I also am experiencing this same behaviour. For me its flightgear which I'm adding VR support to, which is able to trigger it 100% of the time when SIGINT'ing it. No openxr app seems to work afterwards until steamvr is restarted. Very occasionally i can get it to run a second time by closing it cleanly until it reaches the xrDestroySession hang and steamvr home starts, then killing it

Kagukara commented 1 year ago

Getting the same problem running xr-video-player via SteamVR.

More on the issue here: https://codeberg.org/yoshino/xr-video-player/issues/3

yshui commented 1 year ago

I don't think you need to kill -9. I am seeing this after closing The Lab (450390) normally. ValveSoftware/openvr#1790

yshui commented 1 year ago

I was trying to make The Lab work under Proton, and because it start mini-games as new processes, this bug is a blocker. I think I am mostly there, this bug is the last thing stopping it from working.

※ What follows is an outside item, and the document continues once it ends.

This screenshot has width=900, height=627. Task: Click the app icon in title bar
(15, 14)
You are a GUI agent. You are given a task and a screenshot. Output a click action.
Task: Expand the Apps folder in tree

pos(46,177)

Can this get some attention from Valve?

yshui commented 1 year ago

I did notice this line in log:

Tue Nov 14 2023 19:31:17.218369 [Info] - IPC: recovering abandoned mutex 0x7f303f1121a8

which has an address matching the argument to LfMutexUnlockRobust:

(gdb) p/x $r12
$3 = 0x7f303f1121a8

perhaps vrclient is trying to reuse an invalid mutex.

radomskist commented 6 months ago

This happens in OpenXR if xrDestroySession is not called when the application exits.I wouldn't consider it related to kill -9, because signal handlers can destroy the XrSession.

However, it is for sure strange that the entire SteamVR runtime will break across the system if 1 app doesn't destroy its XrSession.